**Task to carry out**
Below are some entries. Return exactly the lines from the one with "Image resolution: width=1457" through the final line, leaving out any pictures.

....

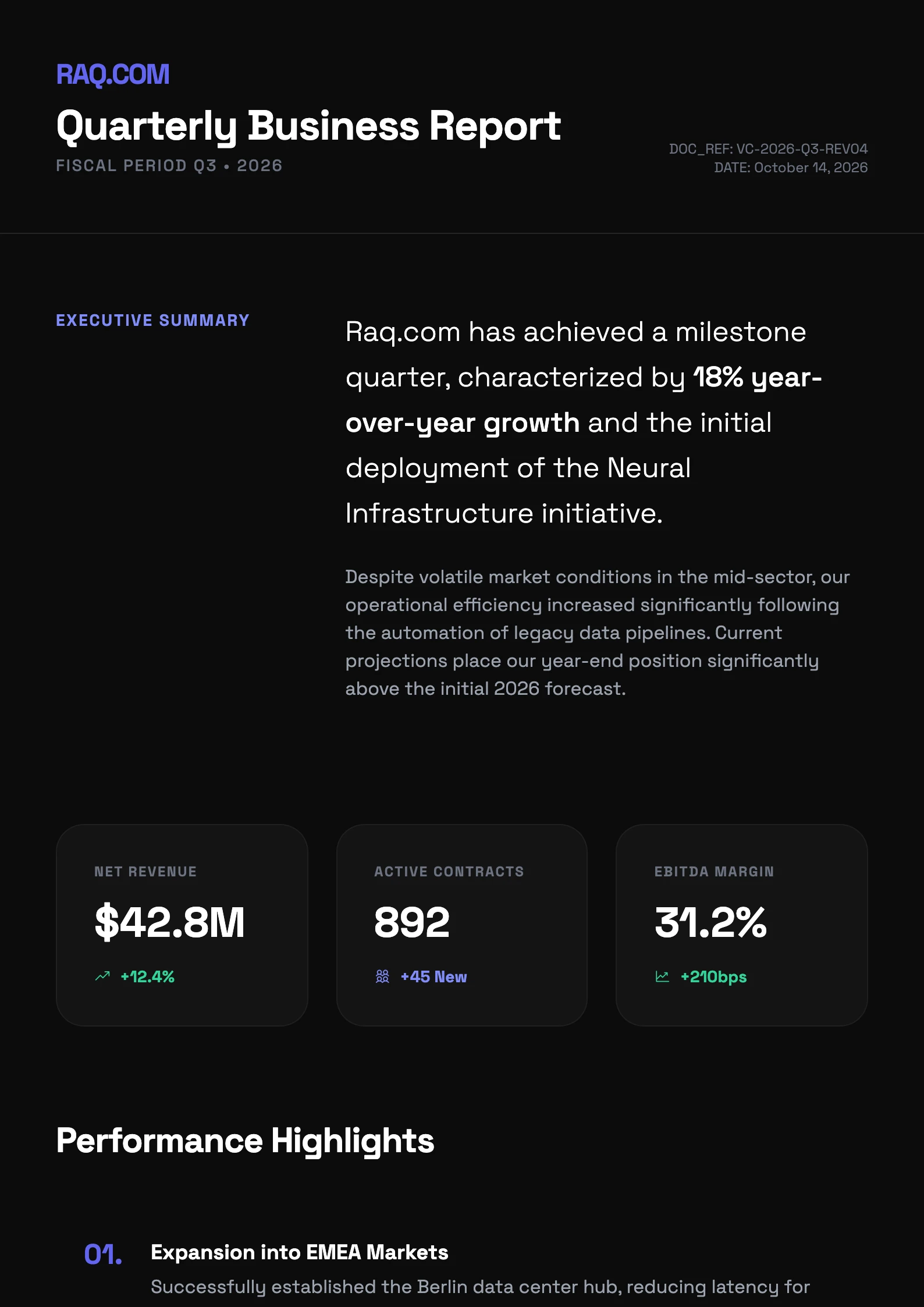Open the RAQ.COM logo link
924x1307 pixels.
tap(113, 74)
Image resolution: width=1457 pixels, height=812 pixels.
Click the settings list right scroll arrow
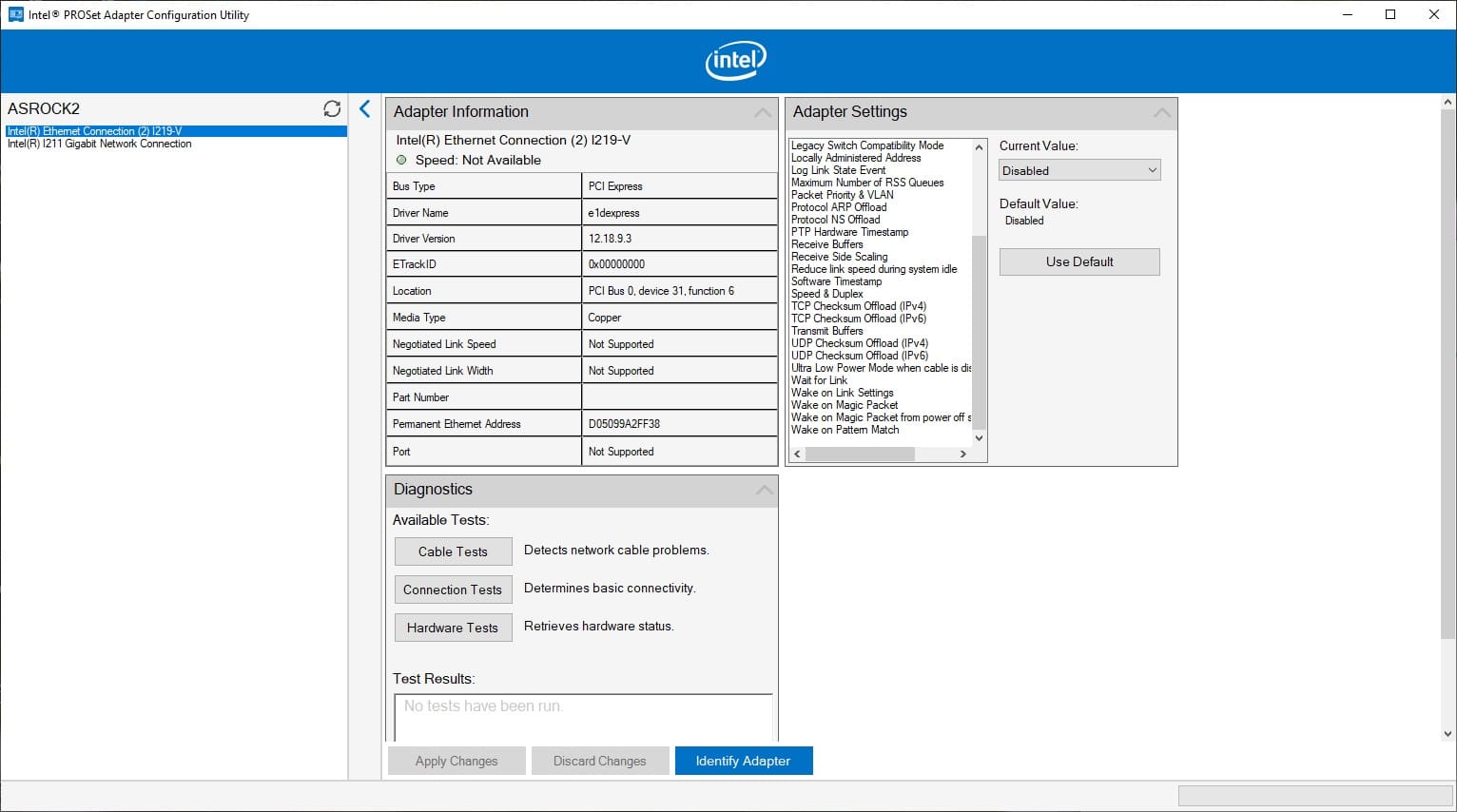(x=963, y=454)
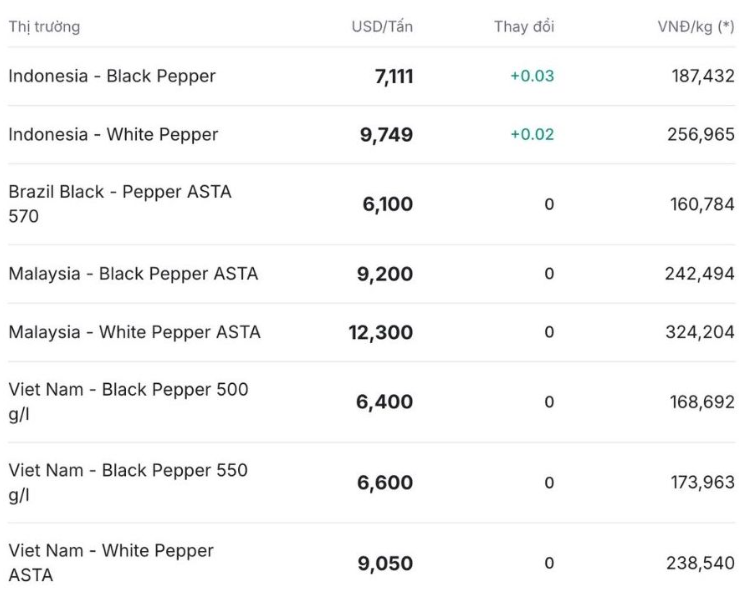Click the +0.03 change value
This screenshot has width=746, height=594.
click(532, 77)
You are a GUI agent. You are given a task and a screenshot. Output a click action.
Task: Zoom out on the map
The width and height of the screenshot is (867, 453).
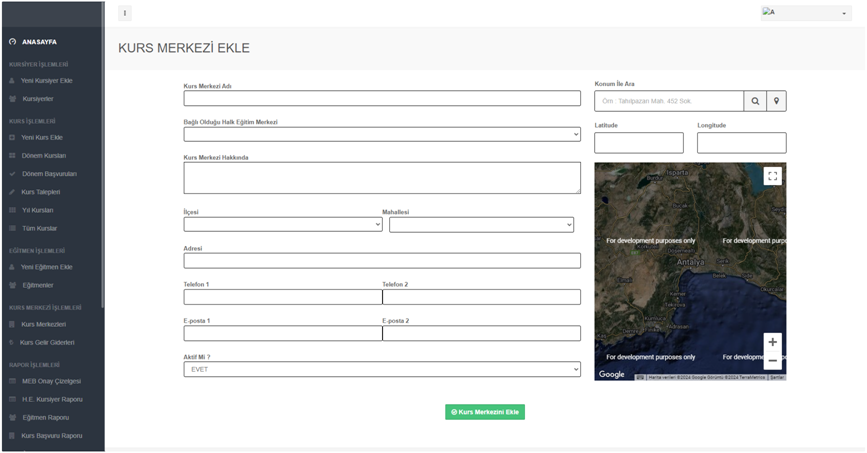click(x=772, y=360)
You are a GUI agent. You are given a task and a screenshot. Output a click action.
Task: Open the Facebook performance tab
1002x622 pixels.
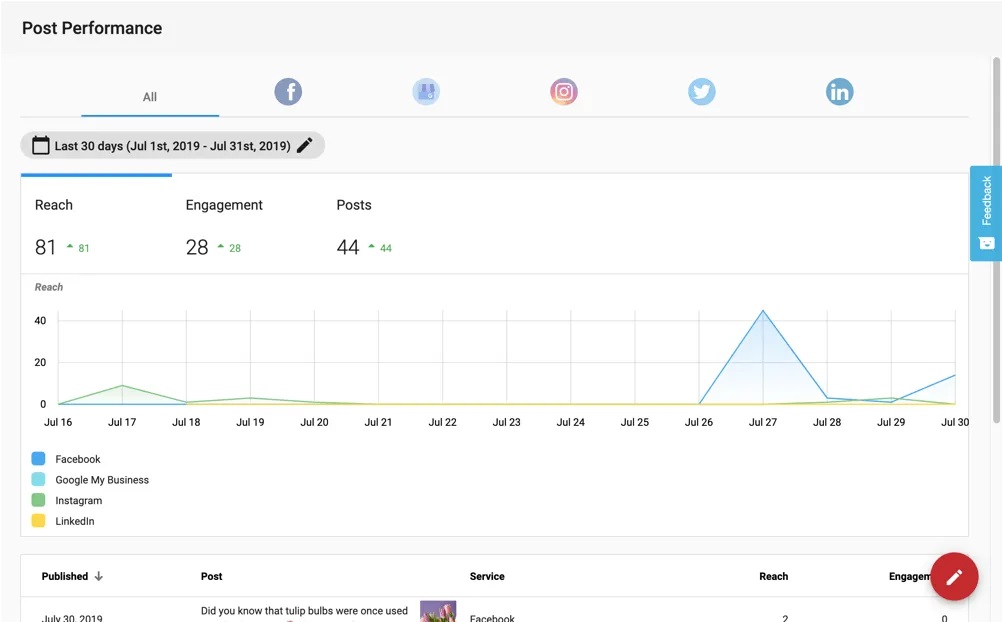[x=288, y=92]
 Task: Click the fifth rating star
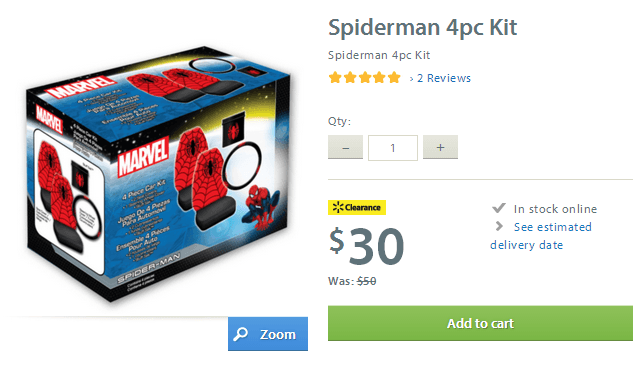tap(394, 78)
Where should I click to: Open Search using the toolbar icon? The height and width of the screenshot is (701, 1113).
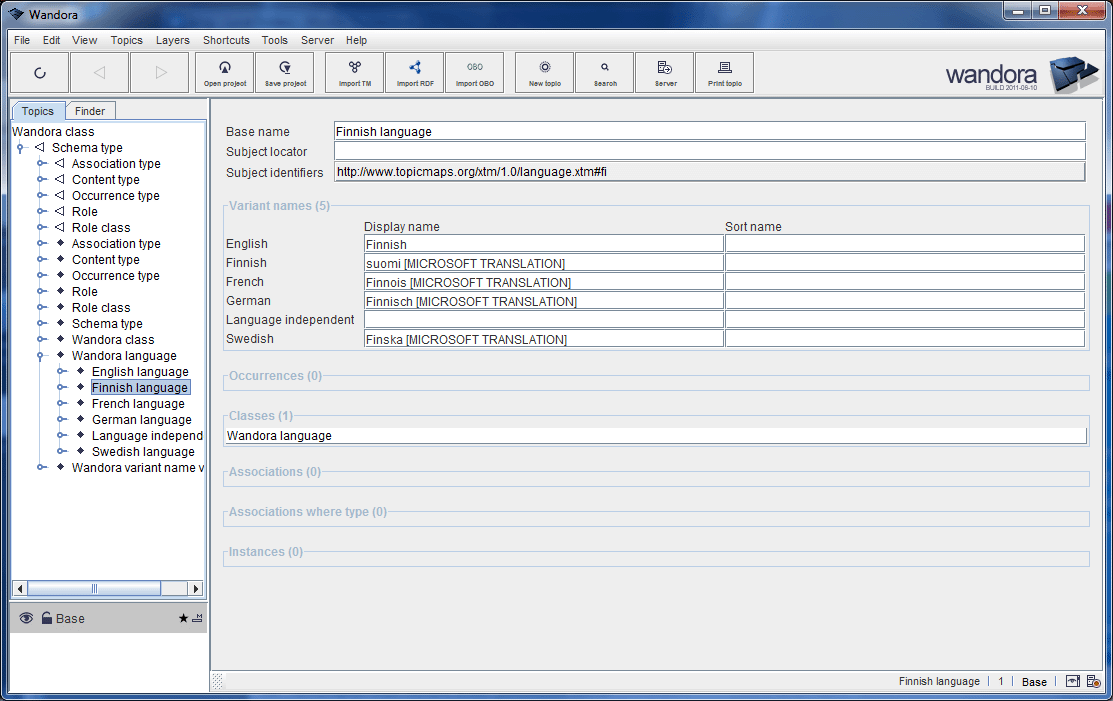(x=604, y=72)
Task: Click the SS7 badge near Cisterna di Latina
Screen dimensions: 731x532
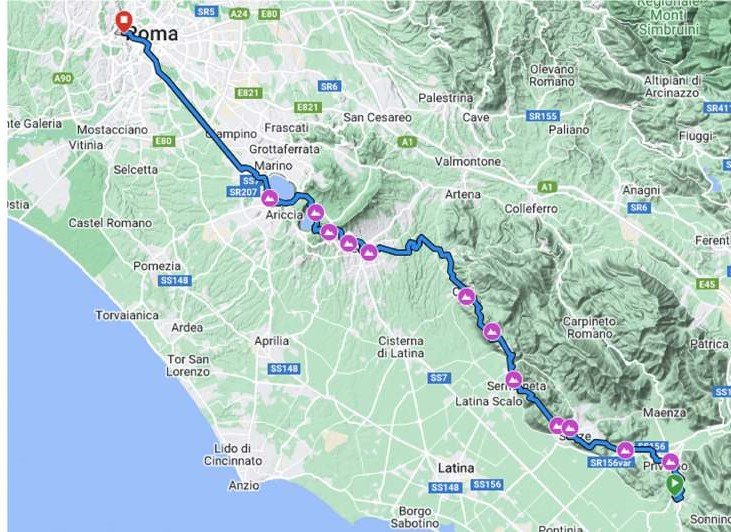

....

**Reply**
Image resolution: width=1457 pixels, height=812 pixels.
Click the settings list right scroll arrow
(x=963, y=454)
Click the +0.03 change value
This screenshot has width=746, height=594.
click(532, 77)
You are a GUI agent. You are given a task and a screenshot. Output a click action.
Task: Zoom out on the map
The width and height of the screenshot is (867, 453).
click(x=772, y=360)
You are a GUI agent. You are given a task and a screenshot. Output a click action.
Task: Open the Facebook performance tab
1002x622 pixels.
[x=288, y=92]
 Task: Click the fifth rating star
tap(394, 78)
Where should I click to: Open Search using the toolbar icon? The height and width of the screenshot is (701, 1113).
(x=604, y=72)
Task: Click the SS7 badge near Cisterna di Latina
Screen dimensions: 731x532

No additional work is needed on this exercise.